Superficial to the stratum spinosum is the stratum granulosum (granular layer). This is the most superficial layer of the epidermis in which all the cells still possess a nucleus. The stratum granulosum consists of keratinocytes that have moved out of the stratum spinosum. By the time cells reach this layer, they have begun to manufacture large quantities of the proteins keratohyalin and keratin. Keratohyalin accumulates in electron dense keratohyalin granules. These granules form an intracellular matrix that surrounds the keratin filaments. Cells of this layer also contain membrane-bound granules that release their contents by exocytosis, which forms sheets of a lipid-rich substance that begins to coat the cells of the stratum granulosum. In more superficial layers, this substance forms a complete water resistant layer around the cells that protects the epidermis, but also prevents the diffusion of nutrients and wastes into and out of the cells. As a result, cells in the more superficial layers of the epidermis die.

Environmental factors often influence the rate at which keratinocytes synthesize keratohyalin and keratin. Increased friction against the skin, for example, stimulates increased synthesis, thickening the skin and forming a callus (also termed a clavus).

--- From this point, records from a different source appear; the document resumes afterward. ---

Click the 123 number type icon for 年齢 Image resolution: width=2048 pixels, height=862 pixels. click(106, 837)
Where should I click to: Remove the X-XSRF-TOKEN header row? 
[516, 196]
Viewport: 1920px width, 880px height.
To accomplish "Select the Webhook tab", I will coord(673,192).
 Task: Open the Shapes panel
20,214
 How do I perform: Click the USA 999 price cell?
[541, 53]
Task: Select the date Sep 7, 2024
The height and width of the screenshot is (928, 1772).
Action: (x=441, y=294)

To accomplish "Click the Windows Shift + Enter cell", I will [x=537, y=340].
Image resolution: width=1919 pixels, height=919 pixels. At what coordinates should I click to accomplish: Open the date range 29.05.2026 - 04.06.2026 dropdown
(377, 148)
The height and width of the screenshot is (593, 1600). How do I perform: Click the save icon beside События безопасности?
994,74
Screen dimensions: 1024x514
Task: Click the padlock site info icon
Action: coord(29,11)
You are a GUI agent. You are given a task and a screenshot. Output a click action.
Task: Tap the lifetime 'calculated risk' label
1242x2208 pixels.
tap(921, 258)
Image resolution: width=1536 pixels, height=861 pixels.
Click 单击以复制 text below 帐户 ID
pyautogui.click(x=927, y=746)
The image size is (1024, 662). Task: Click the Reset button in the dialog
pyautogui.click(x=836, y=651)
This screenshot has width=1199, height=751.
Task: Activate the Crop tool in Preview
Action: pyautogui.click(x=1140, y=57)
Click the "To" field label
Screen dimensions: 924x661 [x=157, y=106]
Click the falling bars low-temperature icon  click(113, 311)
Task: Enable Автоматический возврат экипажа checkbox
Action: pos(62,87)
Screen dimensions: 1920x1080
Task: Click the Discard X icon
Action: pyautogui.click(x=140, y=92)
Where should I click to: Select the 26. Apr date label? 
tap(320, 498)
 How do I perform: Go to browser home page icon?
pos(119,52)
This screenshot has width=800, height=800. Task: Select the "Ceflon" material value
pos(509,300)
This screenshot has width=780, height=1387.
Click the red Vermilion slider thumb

In humans, keratin forms the basic structural component of hair and nails. It is a very versatile material, however, and it also forms the claws of dogs and cats, the horns of cattle and rhinos, the feathers of birds, the scales of snakes, the baleen of whales, and a variety of other interesting epidermal structures.

Stratum Lucidum

The stratum lucidum is a thin zone superficial to the stratum granulosum, seen only in thick skin. Here, the keratinocytes are densely packed with a clear protein named eleidin. The cells have no nuclei or other organelles. This zone has a pale, featureless appearance with indistinct cell boundaries.

Stratum Corneum

The stratum corneum is the most superficial layer of both thick and thin skin. It consists of numerous layers of flattened, dead cells that possess a thickened plasma membrane. These dehydrated cells lack organelles and a nucleus, but still contain many keratin filaments. Because the interconnections established in the stratum spinosum remain intact, the cells of this layer are usually shed in large groups or sheets, rather than individually.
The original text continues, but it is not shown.